Según algunos, esta situación nos devuelve a una experiencia ya conocida: la fatalidad. La nueva fatalidad, como antes la voluntad en el tiempo de su dominio secreto, es algo hecho y querido por nosotros, aunque esto resulte inexplicable. La fatalidad actual es sumamente original y sorprendente, no hay que despacharla con la consabida etiqueta de “irracionalidad”. Lo original es que estamos ante una fatalidad desencadenada por nosotros mismos, por un querer que intentaba oponerse a la primera fatalidad, la inmanente al propio mundo (en el sentido de un mundo aún no racionalizado y hecho a medida del afán de seguridad de un hombre encerrado en sus propios proyectos constructivistas). Lo que va llegando a la luz es una constatación igualmente inesperada: el hombre moderno de la más alta y poderosa voluntad es también el hombre de la mayor indefensión ante la fatalidad de su propio querer.

Después de todo, no sería tan desastrosa la salida de la Historia, si no amenazara algo todavía peor que la propia Historia en sentido moderno. “Eyectados” del tiempo como potencia histórica determinante, podríamos caer en la pura reproducción “naturalista” de procesos biológicos hiperestables, en la forma del retorno de un simulacro de necesidad. Imperiosamente vivimos hoy en un simulacro semejante.
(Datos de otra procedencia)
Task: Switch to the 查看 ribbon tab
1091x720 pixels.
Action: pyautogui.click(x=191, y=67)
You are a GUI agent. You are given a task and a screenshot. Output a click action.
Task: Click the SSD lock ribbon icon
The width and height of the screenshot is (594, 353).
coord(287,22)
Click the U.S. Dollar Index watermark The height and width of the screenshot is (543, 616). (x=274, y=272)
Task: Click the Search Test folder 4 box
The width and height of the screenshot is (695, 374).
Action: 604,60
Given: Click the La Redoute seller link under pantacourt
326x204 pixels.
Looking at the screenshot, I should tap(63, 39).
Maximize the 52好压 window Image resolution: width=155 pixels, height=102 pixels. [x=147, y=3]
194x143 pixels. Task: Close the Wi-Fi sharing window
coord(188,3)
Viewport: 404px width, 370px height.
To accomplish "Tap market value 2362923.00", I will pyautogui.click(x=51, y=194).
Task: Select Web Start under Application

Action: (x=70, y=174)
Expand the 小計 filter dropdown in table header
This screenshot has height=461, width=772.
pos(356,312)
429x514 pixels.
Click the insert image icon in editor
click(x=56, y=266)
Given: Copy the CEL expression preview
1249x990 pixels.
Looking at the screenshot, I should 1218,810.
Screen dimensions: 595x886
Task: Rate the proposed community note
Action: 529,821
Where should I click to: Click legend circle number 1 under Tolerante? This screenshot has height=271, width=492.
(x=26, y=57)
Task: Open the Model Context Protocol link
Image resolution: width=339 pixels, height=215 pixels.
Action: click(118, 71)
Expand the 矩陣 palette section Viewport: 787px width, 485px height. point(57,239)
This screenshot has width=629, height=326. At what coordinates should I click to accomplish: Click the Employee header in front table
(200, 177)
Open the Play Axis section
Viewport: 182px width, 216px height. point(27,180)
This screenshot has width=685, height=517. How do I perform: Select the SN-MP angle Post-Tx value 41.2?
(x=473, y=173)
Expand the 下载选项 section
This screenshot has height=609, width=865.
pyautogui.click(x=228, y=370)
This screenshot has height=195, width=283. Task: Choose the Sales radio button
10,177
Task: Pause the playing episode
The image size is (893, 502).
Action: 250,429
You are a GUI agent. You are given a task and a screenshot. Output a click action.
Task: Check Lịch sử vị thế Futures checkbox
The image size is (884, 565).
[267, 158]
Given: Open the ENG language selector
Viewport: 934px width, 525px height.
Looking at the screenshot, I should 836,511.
Toda nuestra sociedad no existe más que como recreación de condiciones ficticias de supervivencia.

La metafísica de la vida abría esta posibilidad inquietante, la de un devenir que se plantea por primera vez como susceptible de ser dominado por el hombre con vistas a su instalación en el mundo. El biologicismo no era otra cosa que expresión de un destino elevado por trasfiguración. Ahora bien, el principio de la inversión nietzscheana empieza realmente cuando la historia se contempla como movilización de procesos de vida ascendente y descendente desde la voluntad de poder.

Pero una concepción consecuente de la vida como proceso biológico de autoconsumo de su propia potencia (la reducción de todo a “trabajo” es su figura económica) tiene que desembocar en la reivindicación del carácter cíclico del devenir, es decir, tiene que comprender el tiempo como retorno de lo mismo (Hannah Arendt lo comprendió perfectamente pero no quiso o no pudo sacar las consecuencias pertinentes).

En Nietzsche todo esto está todavía enredado en la moderna voluntad de “hacer historia”, en el sentido de elevar lo humano a sus máximas posibilidades, la famosa “trasfiguración” a través del arte concebido como valor supremo, incluso por encima de la “verdad”.

Pensado desde el individualismo heroico y aristocratizante, esto tiene un sentido, que para nosotros entretanto se ha perdido. Es el utopismo implícito del postulado de la sobrehumanidad: ésta falta, es una “hipótesis” con la que ya no contamos, más bien sería la infrahumanidad lo que llega tras la inversión de lo suprasensible y lo sensible, es decir, la pura pornografía.